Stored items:
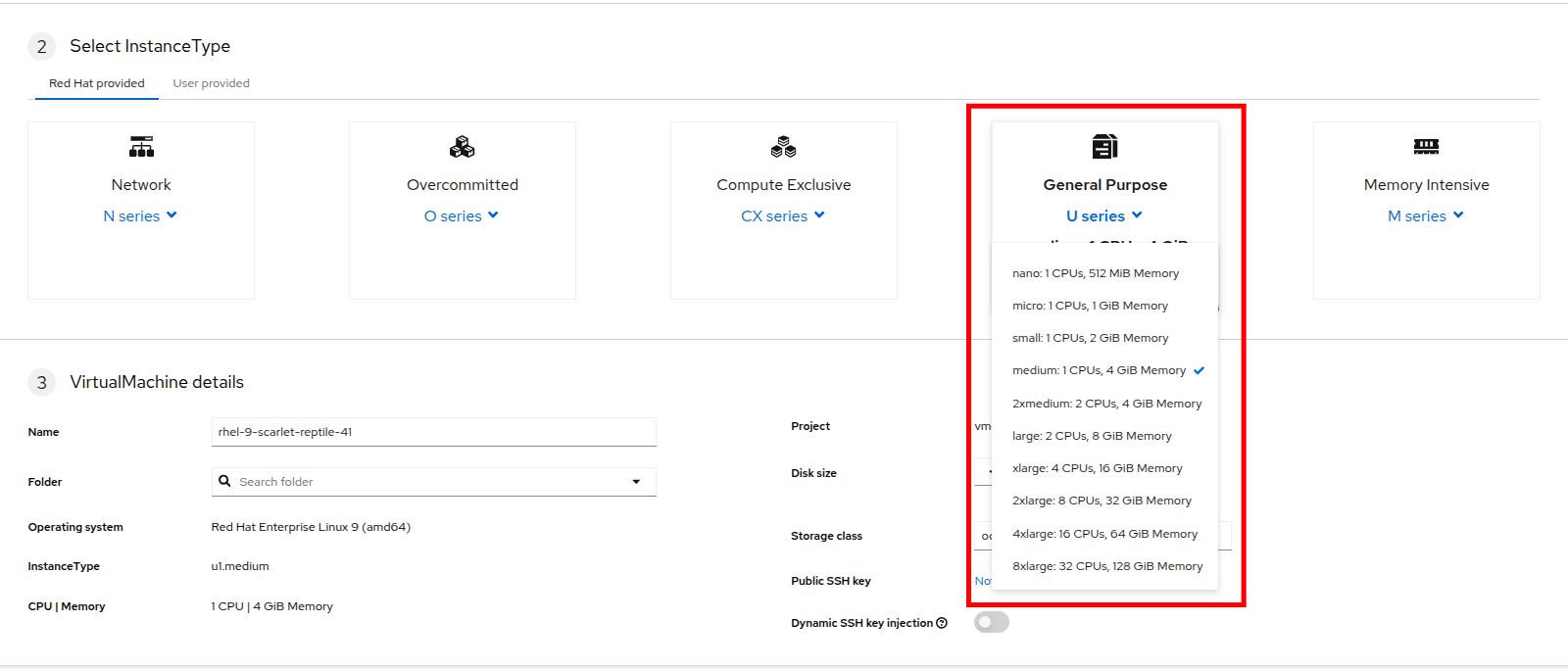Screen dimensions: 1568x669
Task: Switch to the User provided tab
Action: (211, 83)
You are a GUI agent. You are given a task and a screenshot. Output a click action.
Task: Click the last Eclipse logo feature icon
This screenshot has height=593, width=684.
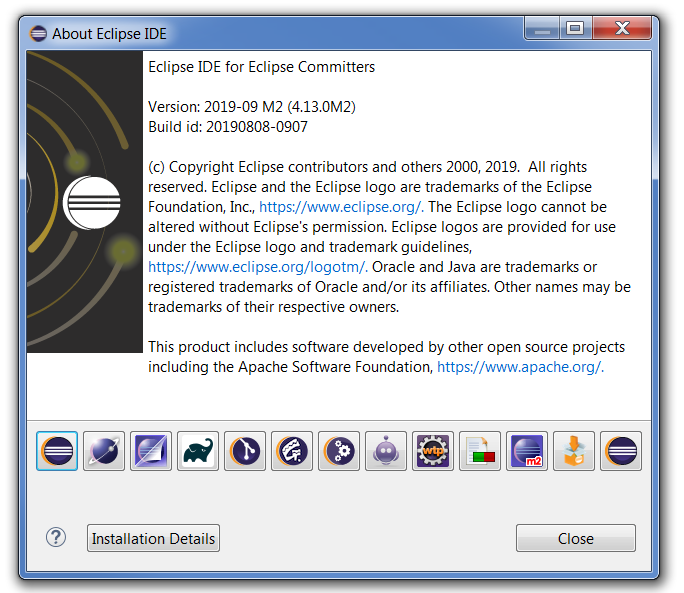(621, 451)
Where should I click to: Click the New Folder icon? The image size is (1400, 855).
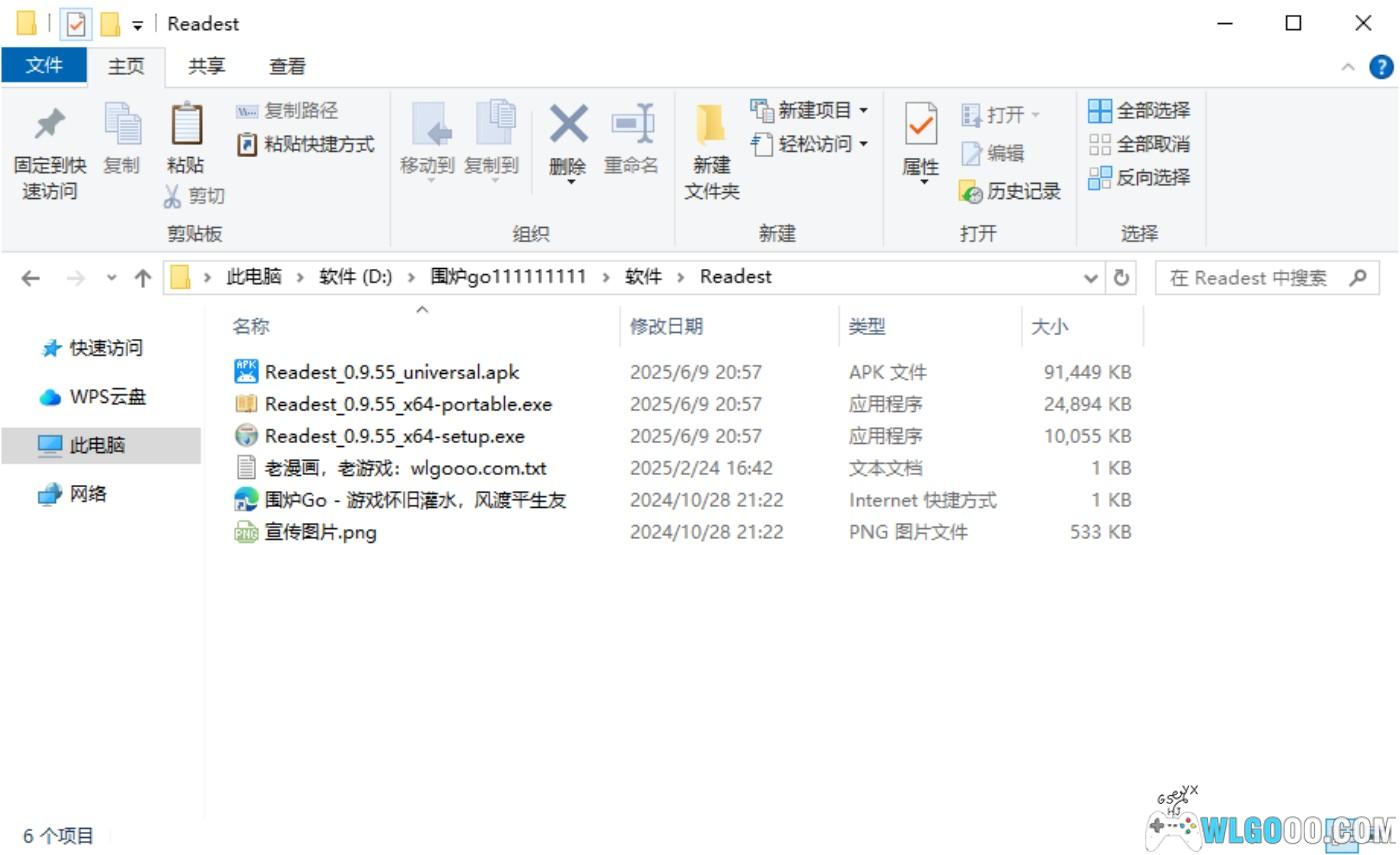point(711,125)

**Task item:** Extract, word for word, every line from the one holding "Where should I" through the closing line of the data above. Do not include any pictures.

**Your solution:**
Where should I click to: Click the New Folder icon? The image size is (1400, 855).
point(711,125)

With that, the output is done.